I need the lines from the one holding "Screen dimensions: 1024x680" to the last line of the data below repeated exactly, both included, without pictures.

Available data:
=== Section Start ===

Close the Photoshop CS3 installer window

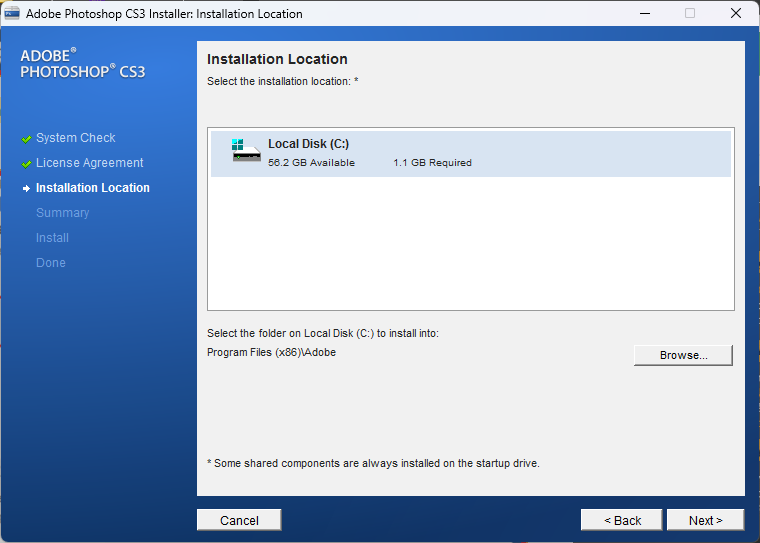coord(736,14)
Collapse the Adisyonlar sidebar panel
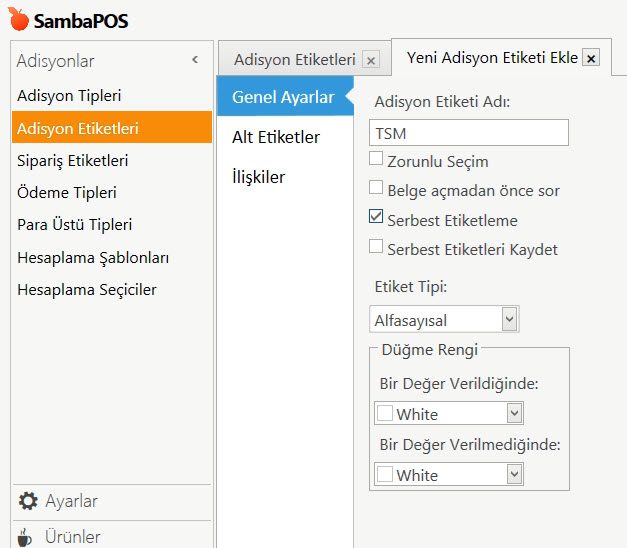 pyautogui.click(x=195, y=61)
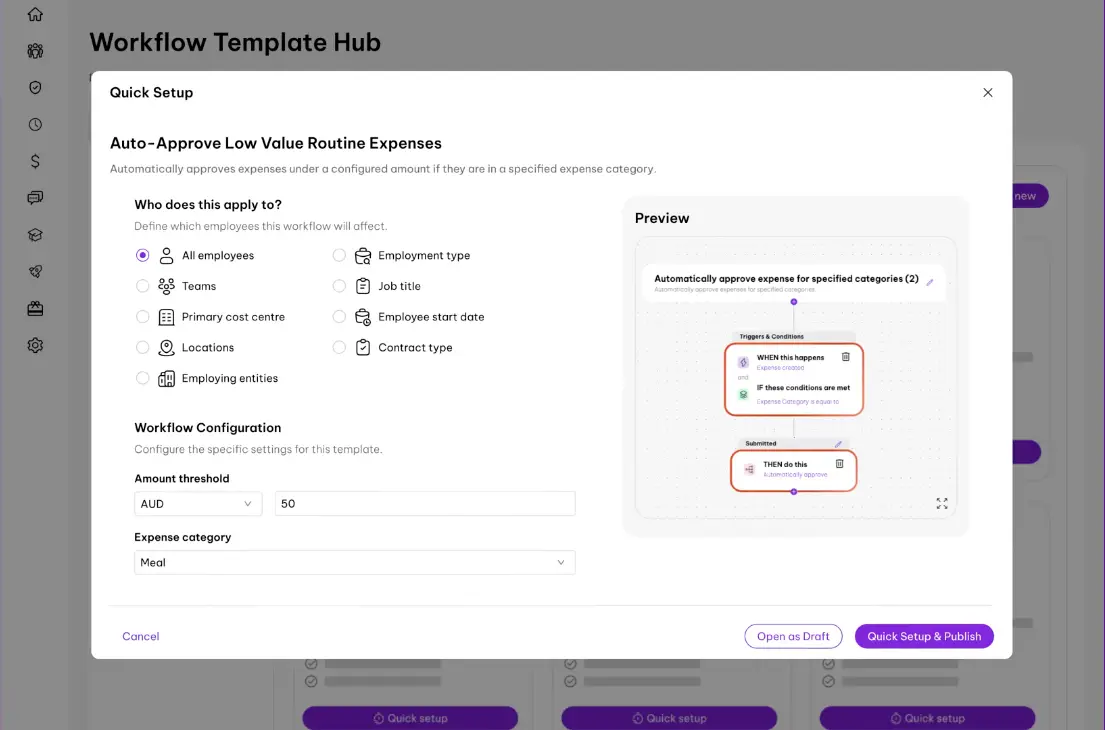Click Quick Setup & Publish
This screenshot has height=730, width=1105.
923,636
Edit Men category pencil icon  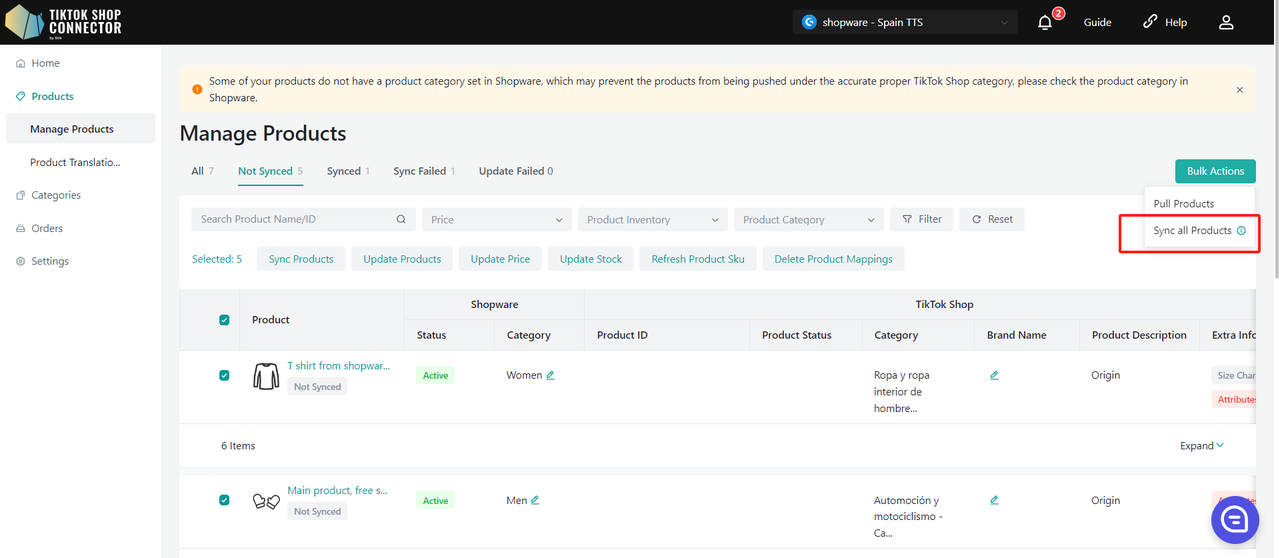coord(535,501)
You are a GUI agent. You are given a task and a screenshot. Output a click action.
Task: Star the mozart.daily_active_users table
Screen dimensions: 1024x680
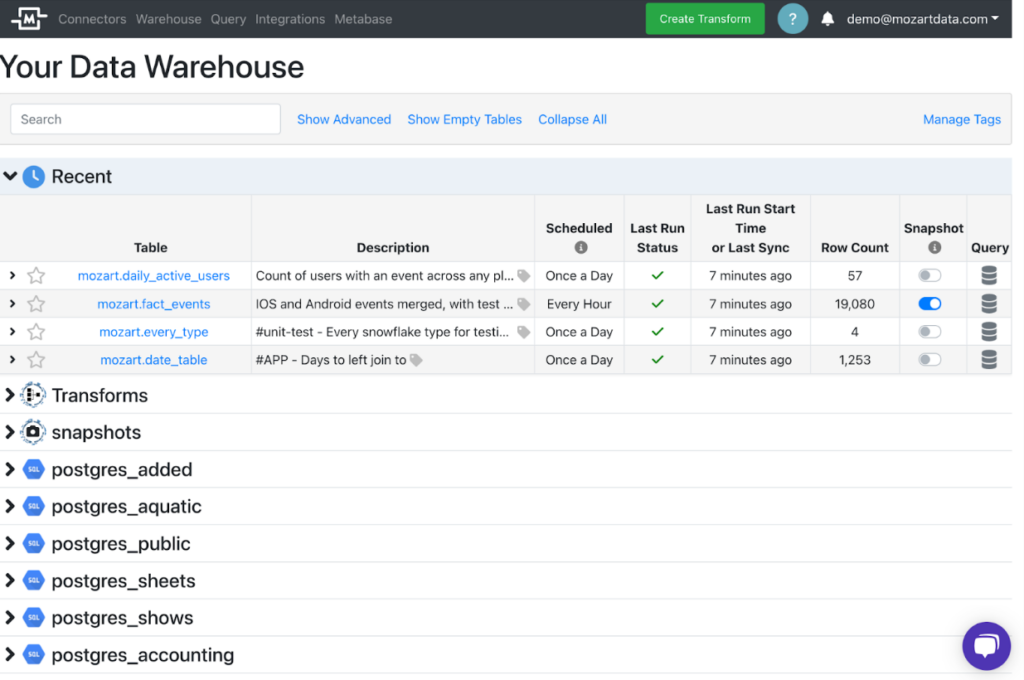pyautogui.click(x=36, y=276)
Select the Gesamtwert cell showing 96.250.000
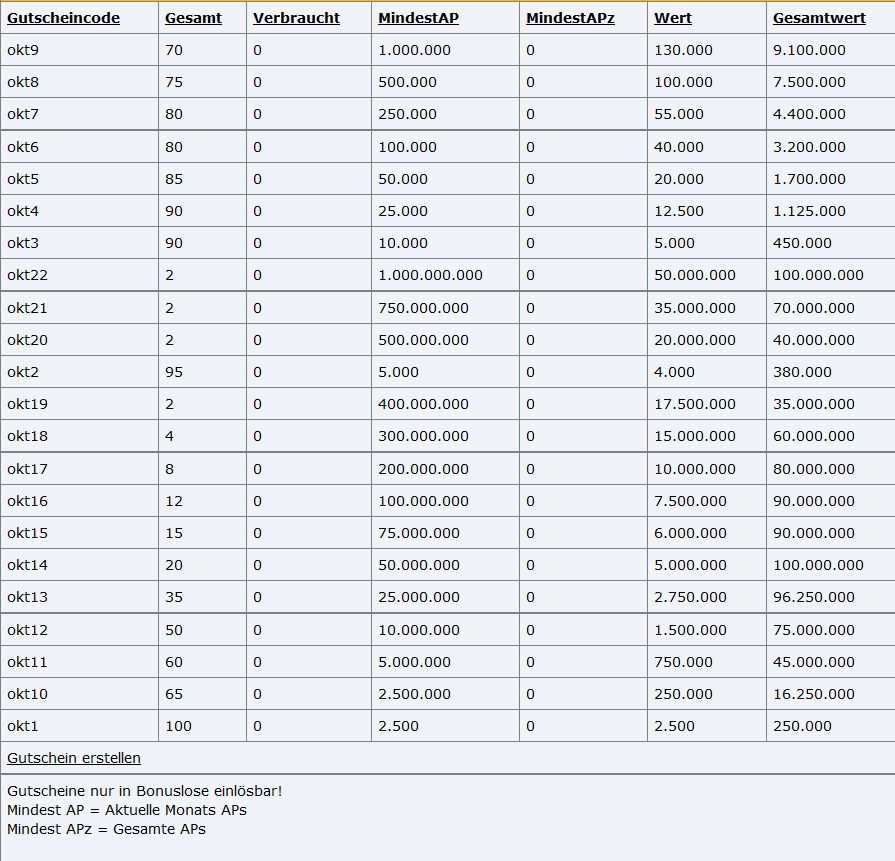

=== Section End ===

Response to this exercise:
Screen dimensions: 1024x680
pyautogui.click(x=36, y=276)
Select the Gesamtwert cell showing 96.250.000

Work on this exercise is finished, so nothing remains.